Each droplet then carries a like surface charge depending on the charge of the ionic part of the emulsifier. Cationic emulsions are positively charged and anionic emulsions are negatively charged. The globules therefore repel each other, making the emulsion stable.
Cationic emulsions are preferred because they also aid adhesion, the positively charged bitumen globules being strongly attracted to the negatively charged aggregate surface. Emulsions must satisfy two conflicting requirements in that they need stability for storage but also may need to break quickly when put into use. The stability of an emulsion depends on a number of factors, as follows:
- The quantity and type of emulsifier present. Anionic emulsions require substantial water loss before they break, whereas cationic emulsions break by physicochemical action before much evaporation has taken place. The more free emulsifier ions there are in the continuous phase, the easier it is for the negatively charged aggregate surface to be satisfied without attracting the bitumen globules.
- Rate of water loss by evaporation. This in turn depends on ambient temperature, humidity and wind speed as well as rate and method of application.
- The quantity of bitumen. Increasing the bitumen content will increase the breaking rate.
- Size of bitumen globules. The smaller their size, the slower will be the breaking rate.
- Mechanical forces. The greater the mixing friction or, in the case of surface dressing, the rolling and traffic action, the quicker the emulsion will break.
The viscosity of emulsions is important because a large proportion of emulsions are applied by spray. The viscosity increases with bitumen content and is very sensitive for values greater than about 60%. The chemistry of the aqueous phase is also important, viscosity being increased by decreasing the acid content or increasing the emulsifier content. The viscosity for road emulsions is specified in BS 434 Part 1 and BS EN 13808.
Polymer-modified bitumens (PMBs) are penetration grade bitumens that have been modified in terms of their strength and rheological properties by the addition of small amounts (usually 2 – 8% by mass) of polymer.
The polymers tend to be either plastics or rubbers and alter the strength and viscoelastic properties of the penetration grade bitumen by increasing its elastic response, improving its cohesive and fracture strength and providing greater ductility.
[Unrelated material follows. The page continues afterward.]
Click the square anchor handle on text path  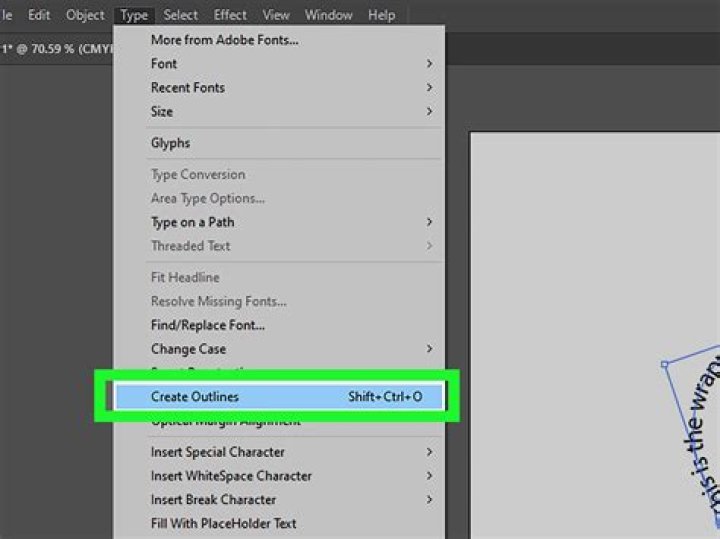tap(665, 365)
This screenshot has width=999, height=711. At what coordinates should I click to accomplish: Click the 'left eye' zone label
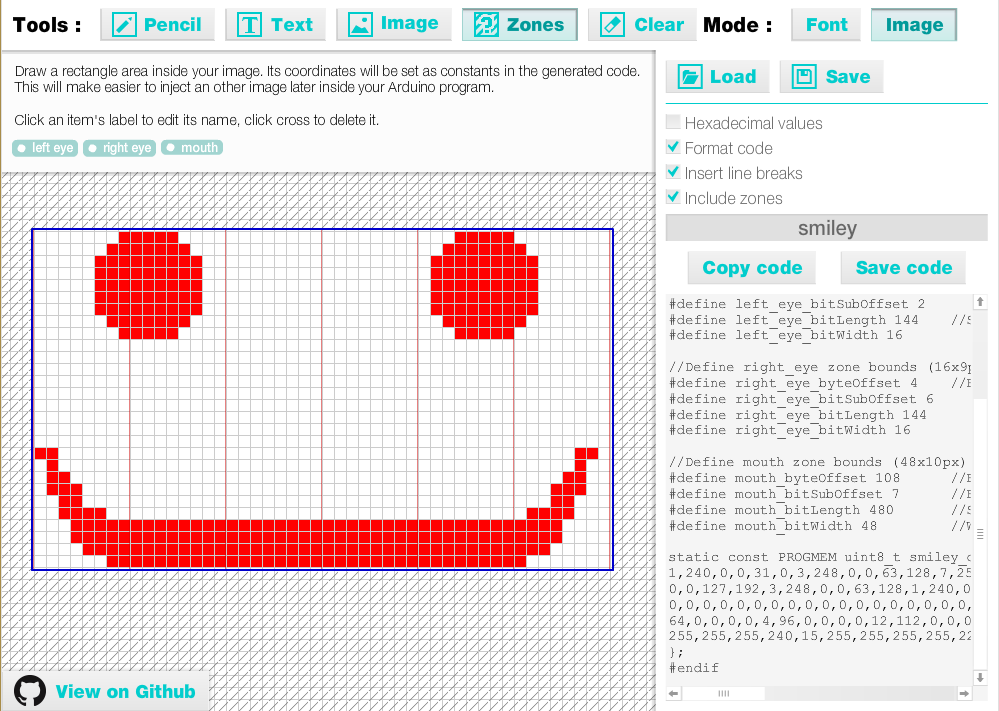click(x=52, y=148)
Typical examples of rubbers (thermoplastic elastomers) used to modify bitumen include styrenic block copolymers such as styrene–butadiene–styrene (SBS), synthetic rubbers such as styrene–butadiene rubber (SBR), and both natural and recycled (crumb tyre) rubbers. Plastics (thermoplastic polymers) tend to include polyethylene (PE) and polypropylene (PP) as well as semi-crystalline polymers such as ethylene– vinyl acetate (EVA).